И не только вся Россия, от Тифлиса до Томска, но и вся Европа влюблена в Лидию Алексеевну; французы, немцы, англичане наперерыв переводят ее книги, а в Чехии, например, читатели до того очарованы ею, что, по свидетельству того же «Задушевного слова», настойчиво зовут ее в Прагу: осчастливьте! Но, к радости для России, великая наша соотечественница не покинула, не осиротила нас, и благодарная родина достойно наградила ее: 3 октября 1910 года была открыта всероссийская подписка для учреждения (в институте или гимназии) стипендии имени Л. Чарской. Не говорите же, что мы не умеем чествовать наших великих людей!

Перелистываю книги этой Чарской и тоже упоен до безъязычия.
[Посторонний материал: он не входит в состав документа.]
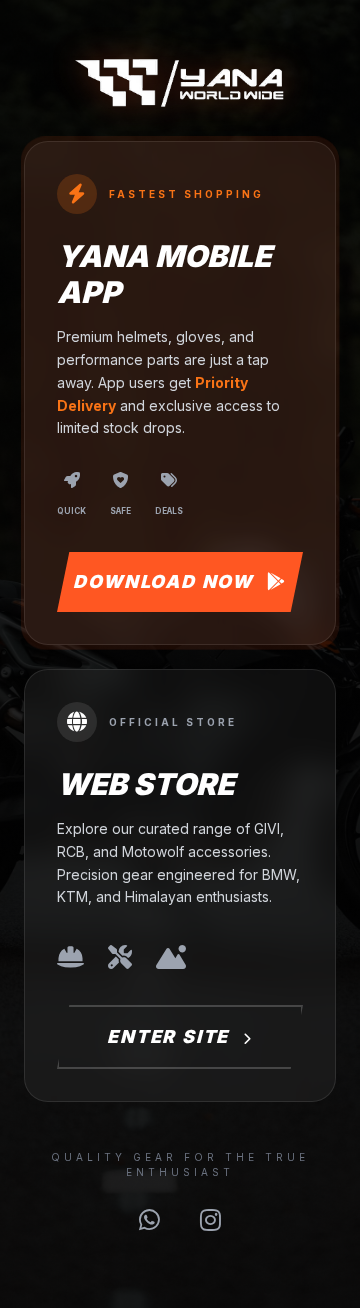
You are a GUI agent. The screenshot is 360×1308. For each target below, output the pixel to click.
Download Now (165, 581)
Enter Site (171, 1036)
В них такая грозовая атмосфера, что всякий очутившийся там тотчас же падает в обморок. Это мне нравится больше всего. У Чарской даже четырехлетние дети никак не могут без обморока. Словно смерч, она налетает на них и бросает их на землю без чувств.

В «Записках институтки» я читаю:

«Надю бесчувственную на руках вынесли из класса».

И снова:

«Я потеряла сознание».

И снова:

«Я громко вскрикнула и лишилась чувств».

В «Записках гимназистки» то же самое:

«Я громко вскрикнула и без чувств грохнулась на пол».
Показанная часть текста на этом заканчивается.